Abstract

AbstractOrganic polymers have attracted much attention in the field of energy conversion owing to their excellent tailoring ability via heterometal incorporation and/or functionalization. Herein, a novel pincer complex‐bridged porphyrin polymer is synthesized using Cu‐porphyrin (CuPor) and Ru‐N′NN′‐pincer complex (RuN3) as monomers.
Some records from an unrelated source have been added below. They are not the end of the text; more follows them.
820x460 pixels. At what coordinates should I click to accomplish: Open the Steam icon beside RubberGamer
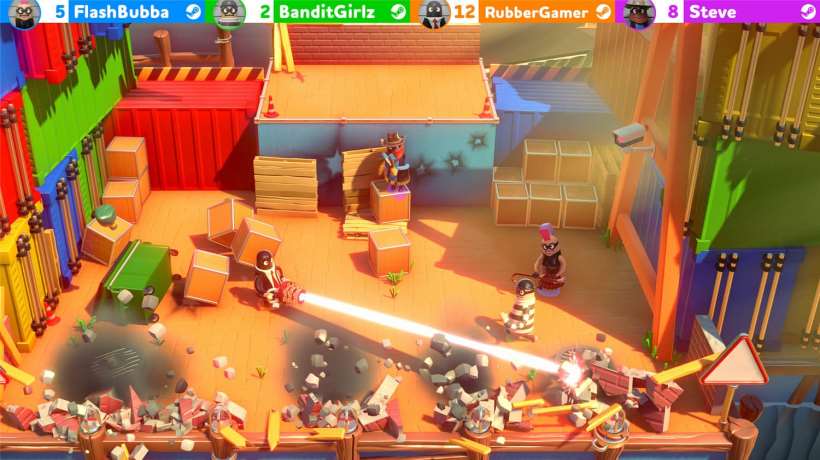tap(602, 12)
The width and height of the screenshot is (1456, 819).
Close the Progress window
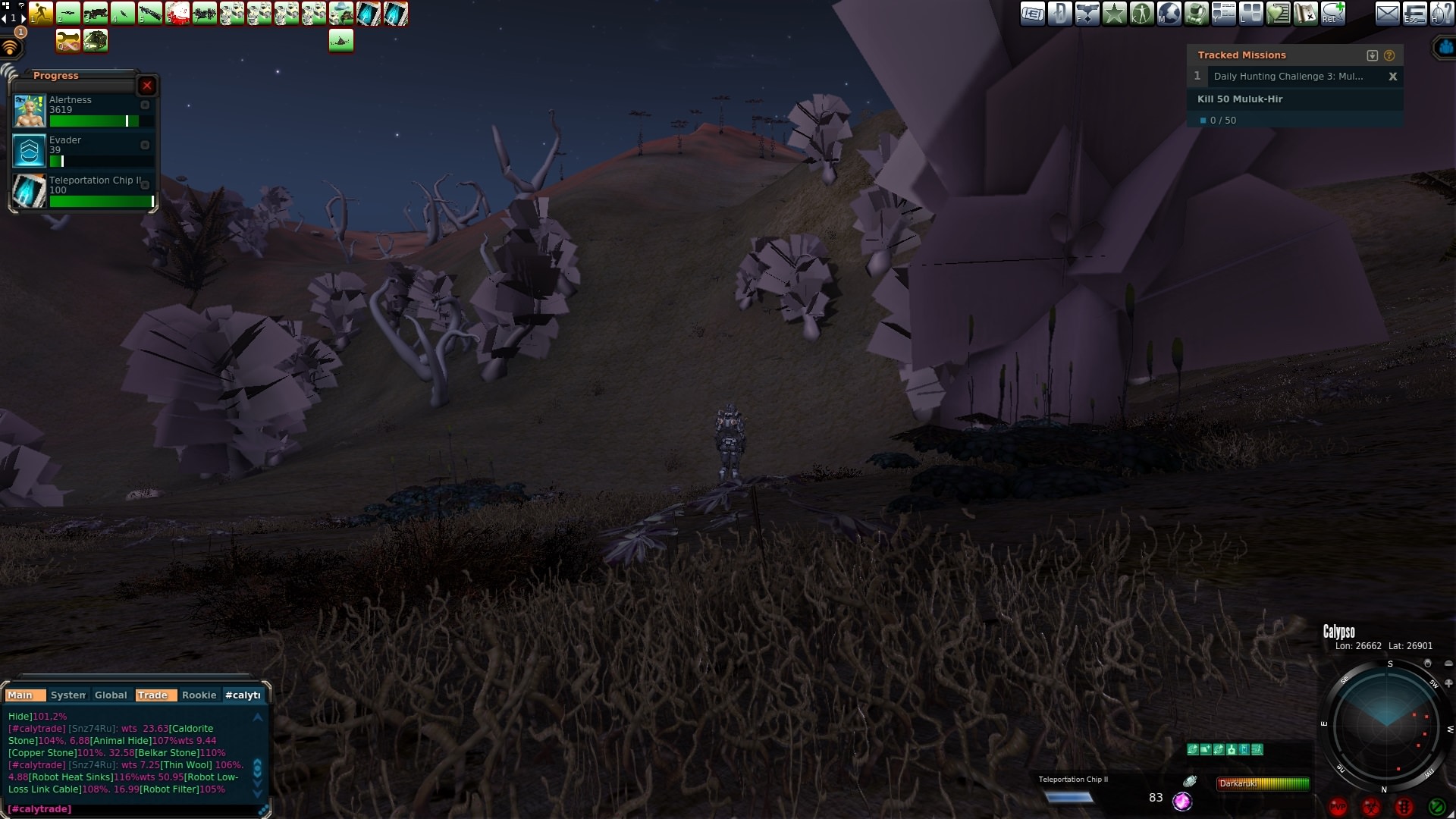click(147, 86)
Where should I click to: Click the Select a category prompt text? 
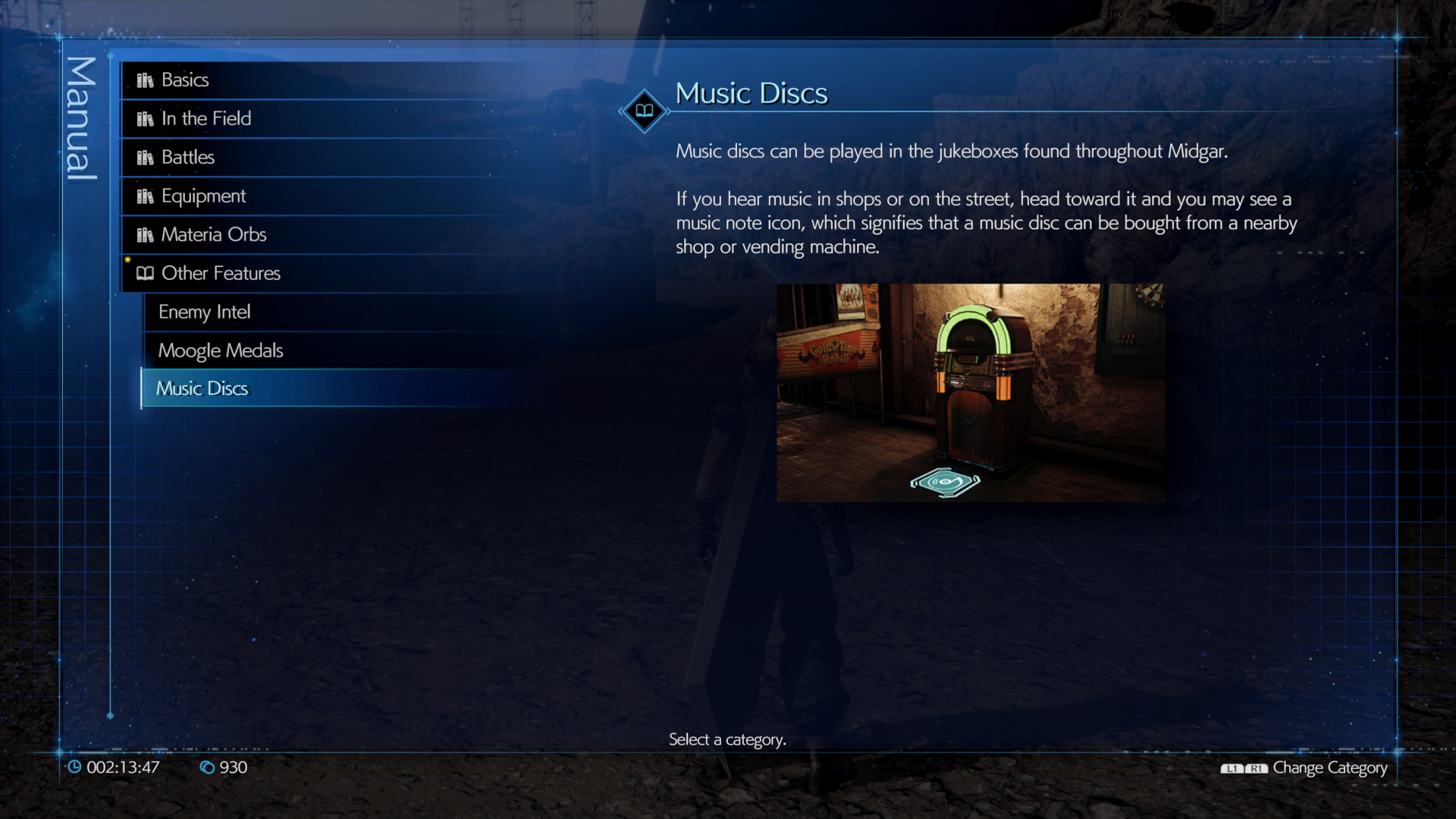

The resultant CuPor‐RuN3 polymer delivers robust electrocatalytic hydrogen evolution reaction (HER) performance with outstanding durability and ultralow overpotentials of 73 and 114 mV at a current density of 10 mA cm‐2 in acidic and alkaline media, respectively. Moreover, the CuPor‐RuN3 polymer displays great potential to fabricate photoelectrochemical (PEC) cells with a BiVO4 photoanode, where the additional photoinduced electrons from CuPor‐RuN3 endow the BiVO4||CuPor‐RuN3 PEC cell with much better activity for overall water splitting than the BiVO4||Pt/C one, demonstrating that CuPor‐RuN3 would be a promising (photo)electrocatalyst to replace the benchmark Pt/C. The experimental and theoretical studies reveal that the Cu/Ru heterobimetallic centers in the polymer not only enhance the inherent electron transfer from Cu sites to Ru ones that serve as single‐atom catalytic sites (Ru‐N3), but also efficiently regulate the electronic property of the Ru‐N3 sites, and thus boosting (photo)electrocatalytic HER activity. The proposed strategy opens a new avenue to fabricate porphyrin‐based polymers with heteromultimetallic centers as effective HER (photo)electrocatalysts.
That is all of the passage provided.